I read this story around 1975. The main character traveled with some traders to a planet that had no metal, and that was being prevented from having any metal (I don't recall why). The planet's inhabitants were very ingenious in creating technology without metal. The part that sticks in my mind is when the main character went to a market with one of the traders, where they were attacked by the locals. The trader had obtained a local firearm which was almost entirely made of clay. The firearm's "trigger" worked a pump similar to a water gun, which built up air pressure inside the firearm. The firearm contained powdered coal, and striking a spark inside the pressurized firearm ignited the dust and propelled a dart.

I don't recall much of the plot, but I have always remembered that description of the firearm.
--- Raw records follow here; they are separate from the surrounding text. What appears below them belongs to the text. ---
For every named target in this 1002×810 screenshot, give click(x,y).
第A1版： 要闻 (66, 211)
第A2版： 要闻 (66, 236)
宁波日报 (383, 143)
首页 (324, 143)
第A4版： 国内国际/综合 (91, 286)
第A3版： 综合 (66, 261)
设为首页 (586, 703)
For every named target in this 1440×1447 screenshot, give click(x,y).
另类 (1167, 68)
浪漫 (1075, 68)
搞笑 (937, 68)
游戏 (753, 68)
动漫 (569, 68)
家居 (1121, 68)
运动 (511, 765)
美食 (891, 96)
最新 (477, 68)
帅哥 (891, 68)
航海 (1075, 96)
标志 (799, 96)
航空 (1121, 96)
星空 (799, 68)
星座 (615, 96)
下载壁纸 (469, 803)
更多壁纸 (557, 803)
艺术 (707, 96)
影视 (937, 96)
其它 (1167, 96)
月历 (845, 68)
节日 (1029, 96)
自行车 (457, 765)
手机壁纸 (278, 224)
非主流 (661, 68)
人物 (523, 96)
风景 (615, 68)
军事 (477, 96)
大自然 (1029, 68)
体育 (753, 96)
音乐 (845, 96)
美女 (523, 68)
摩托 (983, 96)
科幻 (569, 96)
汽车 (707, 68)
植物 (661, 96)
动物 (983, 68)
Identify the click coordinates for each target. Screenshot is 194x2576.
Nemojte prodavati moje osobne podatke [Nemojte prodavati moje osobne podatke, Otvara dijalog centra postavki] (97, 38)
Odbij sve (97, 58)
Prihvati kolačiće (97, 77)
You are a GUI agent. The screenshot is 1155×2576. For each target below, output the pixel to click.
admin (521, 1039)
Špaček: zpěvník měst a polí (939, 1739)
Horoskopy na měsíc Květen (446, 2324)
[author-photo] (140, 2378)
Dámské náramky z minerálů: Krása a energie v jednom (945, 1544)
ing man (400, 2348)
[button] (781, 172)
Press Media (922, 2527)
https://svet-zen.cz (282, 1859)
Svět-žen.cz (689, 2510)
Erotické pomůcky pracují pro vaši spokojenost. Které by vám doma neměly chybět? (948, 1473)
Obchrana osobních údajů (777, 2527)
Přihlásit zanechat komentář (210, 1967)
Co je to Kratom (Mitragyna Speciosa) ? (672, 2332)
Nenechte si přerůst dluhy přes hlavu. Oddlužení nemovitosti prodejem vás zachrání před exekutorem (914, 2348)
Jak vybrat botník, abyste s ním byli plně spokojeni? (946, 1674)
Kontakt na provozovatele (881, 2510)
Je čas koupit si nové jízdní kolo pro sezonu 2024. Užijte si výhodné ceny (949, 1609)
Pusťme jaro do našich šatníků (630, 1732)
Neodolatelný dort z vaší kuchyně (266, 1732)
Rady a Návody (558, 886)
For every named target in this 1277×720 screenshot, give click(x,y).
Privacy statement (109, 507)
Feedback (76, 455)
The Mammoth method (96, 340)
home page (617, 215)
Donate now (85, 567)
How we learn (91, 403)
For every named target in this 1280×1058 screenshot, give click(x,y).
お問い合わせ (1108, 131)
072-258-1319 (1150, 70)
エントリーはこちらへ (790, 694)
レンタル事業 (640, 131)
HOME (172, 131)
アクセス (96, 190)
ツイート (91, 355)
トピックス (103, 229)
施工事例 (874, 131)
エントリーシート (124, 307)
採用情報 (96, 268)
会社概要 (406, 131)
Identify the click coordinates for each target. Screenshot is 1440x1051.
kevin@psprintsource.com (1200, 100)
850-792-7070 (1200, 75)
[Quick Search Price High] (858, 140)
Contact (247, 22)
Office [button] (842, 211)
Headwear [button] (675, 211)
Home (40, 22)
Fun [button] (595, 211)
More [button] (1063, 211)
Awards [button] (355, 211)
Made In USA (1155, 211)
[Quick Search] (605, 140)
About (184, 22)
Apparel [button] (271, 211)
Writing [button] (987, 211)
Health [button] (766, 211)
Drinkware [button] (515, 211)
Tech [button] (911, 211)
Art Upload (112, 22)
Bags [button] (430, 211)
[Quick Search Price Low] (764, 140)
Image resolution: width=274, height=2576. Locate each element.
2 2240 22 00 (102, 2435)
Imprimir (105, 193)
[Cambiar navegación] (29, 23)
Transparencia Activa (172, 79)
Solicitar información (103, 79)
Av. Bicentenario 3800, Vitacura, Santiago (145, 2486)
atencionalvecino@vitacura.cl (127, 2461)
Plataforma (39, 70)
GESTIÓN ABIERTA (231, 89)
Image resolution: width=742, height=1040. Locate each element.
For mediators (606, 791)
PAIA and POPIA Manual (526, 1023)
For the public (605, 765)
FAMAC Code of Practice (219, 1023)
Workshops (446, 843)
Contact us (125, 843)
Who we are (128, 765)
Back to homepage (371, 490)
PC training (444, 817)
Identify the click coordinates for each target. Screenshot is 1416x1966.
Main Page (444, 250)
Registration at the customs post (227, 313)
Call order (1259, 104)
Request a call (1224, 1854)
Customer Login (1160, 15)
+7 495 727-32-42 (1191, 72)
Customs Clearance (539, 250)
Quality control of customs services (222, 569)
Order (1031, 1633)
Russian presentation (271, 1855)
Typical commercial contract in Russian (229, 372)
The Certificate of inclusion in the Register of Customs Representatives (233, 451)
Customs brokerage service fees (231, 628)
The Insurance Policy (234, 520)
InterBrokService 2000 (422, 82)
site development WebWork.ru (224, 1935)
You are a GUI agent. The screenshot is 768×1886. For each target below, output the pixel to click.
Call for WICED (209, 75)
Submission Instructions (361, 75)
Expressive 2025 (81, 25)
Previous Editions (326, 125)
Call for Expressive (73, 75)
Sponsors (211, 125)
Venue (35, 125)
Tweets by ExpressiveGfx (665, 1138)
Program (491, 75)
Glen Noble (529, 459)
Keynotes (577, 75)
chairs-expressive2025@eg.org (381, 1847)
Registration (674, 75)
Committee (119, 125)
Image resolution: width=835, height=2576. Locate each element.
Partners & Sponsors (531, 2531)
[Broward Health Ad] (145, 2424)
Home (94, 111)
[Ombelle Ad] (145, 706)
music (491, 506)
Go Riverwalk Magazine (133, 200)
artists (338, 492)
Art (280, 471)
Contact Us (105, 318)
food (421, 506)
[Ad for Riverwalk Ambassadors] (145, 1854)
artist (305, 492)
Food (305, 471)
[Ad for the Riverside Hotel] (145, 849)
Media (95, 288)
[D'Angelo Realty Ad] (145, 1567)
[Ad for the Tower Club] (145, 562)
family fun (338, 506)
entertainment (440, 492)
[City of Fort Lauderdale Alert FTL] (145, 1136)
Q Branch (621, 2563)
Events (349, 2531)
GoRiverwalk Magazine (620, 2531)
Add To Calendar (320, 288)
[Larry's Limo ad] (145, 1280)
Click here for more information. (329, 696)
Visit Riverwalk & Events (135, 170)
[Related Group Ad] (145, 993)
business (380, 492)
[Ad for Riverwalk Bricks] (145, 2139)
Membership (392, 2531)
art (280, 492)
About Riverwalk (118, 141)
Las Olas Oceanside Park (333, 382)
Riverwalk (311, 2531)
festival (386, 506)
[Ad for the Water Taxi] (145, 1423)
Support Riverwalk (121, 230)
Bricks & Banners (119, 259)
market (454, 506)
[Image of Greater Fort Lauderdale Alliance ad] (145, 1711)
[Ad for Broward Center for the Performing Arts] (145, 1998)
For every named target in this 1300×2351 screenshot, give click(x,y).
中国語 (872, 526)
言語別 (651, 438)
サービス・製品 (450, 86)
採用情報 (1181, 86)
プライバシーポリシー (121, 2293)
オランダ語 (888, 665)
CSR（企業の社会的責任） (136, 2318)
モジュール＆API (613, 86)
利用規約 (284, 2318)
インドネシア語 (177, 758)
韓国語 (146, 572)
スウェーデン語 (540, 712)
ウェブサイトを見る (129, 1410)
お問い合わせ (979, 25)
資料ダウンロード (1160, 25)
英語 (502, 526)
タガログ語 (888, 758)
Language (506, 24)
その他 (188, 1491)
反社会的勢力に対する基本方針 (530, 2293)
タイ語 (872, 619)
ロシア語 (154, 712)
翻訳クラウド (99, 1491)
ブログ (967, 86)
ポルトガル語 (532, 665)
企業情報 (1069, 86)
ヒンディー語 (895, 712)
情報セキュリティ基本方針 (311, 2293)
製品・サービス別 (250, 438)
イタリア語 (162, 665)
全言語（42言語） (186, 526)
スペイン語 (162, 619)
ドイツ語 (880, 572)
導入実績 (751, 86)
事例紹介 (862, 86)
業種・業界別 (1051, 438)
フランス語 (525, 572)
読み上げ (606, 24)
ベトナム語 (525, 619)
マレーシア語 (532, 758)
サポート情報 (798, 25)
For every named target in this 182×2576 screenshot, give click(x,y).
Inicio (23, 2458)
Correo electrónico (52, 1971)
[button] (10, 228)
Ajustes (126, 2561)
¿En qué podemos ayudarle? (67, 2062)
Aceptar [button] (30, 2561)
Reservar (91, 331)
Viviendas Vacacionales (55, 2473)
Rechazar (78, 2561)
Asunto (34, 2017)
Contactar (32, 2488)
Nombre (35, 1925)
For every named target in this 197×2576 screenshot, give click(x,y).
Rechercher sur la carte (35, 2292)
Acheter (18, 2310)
  • Could this have been a Doctor Who book? "The Creature from the Pit" was set on a planet with very little metal, and the evil ruler of the planet had sabotaged an attempt by an offworld trader to exchange metal ingots for some commodity the planet did have in abundance. It was a Tom Baker-era story, so would have been from the 1970s. Jun 6 '19 at 16:58
  • If Nietzschean philosophy and pacifism both play a role, then I've read it. Finding it again may be an issue, however. Jun 6 '19 at 18:29
  • I just looked at the wikipedia page for The Creature from the Pit, (en.wikipedia.org/wiki/The_Creature_from_the_Pit) and while it's interesting, it's not what I was thinking of. The planet in the story was inhabited by human-type people. Plus I have a strong memory of sitting in the junior high school library reading the book.
    – dlwilson
    Jun 6 '19 at 18:30
  • Probably not Big Planet by Jack Vance, but it deserves mention.
    – Spencer
    Jun 6 '19 at 21:47
  • 1
    Possibly the same as scifi.stackexchange.com/questions/148974/…
    – Otis
    Jun 10 '19 at 12:50

C.M. Kornbluth, "That Share of Glory".

From this page:

The planet Lyra regrettably has practially no deposits of heavy metals, particularly iron. The local technology is based on ceramics. Since the Lyran guilds are terrified of being put out of buisness by metal-based technology, they pushed for passage of draconian laws forbidding the import of metal.

This means their equivalent of a pistol is somewhat Rube Goldberg.

Alen uncovered the slow-match, blew it to a flame, squeakily pumped up a pressure torch until a jet of pulverized coal sprayed from its nozzle and ignited it. A dozen strokes more and there was enough heat feeding back from the jet to maintain the pressure cycle.


"I bought it from one of their guards while you were parleying with the policeman," explained blackbeard embarrassedly. "I had a time making him understand. That Garthkint fellow helped." He fiddled with the perforated cover of the slow-match, screwing it on more firmly.

"A pitiful excuse for a weapon," he went on, carefully arranging his cloak over it. "The trigger isn't a trigger and the thumb-safety isn't a safety. You pump the trigger a few times to build up pressure, and a little air squirts out to blow the match to life. Then you uncover the match and pull back the cocking-piece. This levers a dart into the barrel. Then you push the thumb-safety which puffs coaldust into the firing chamber and also swivels down the slow-match onto a touch-hole. Poof, and away goes the dart if you didn't forget any of the steps or do them in the wrong order. Luckily, I also got a knife."

  • Wow! That's the one.
    – dlwilson
    Jun 7 '19 at 17:47
  • I just found it online and re-read it. It's still good.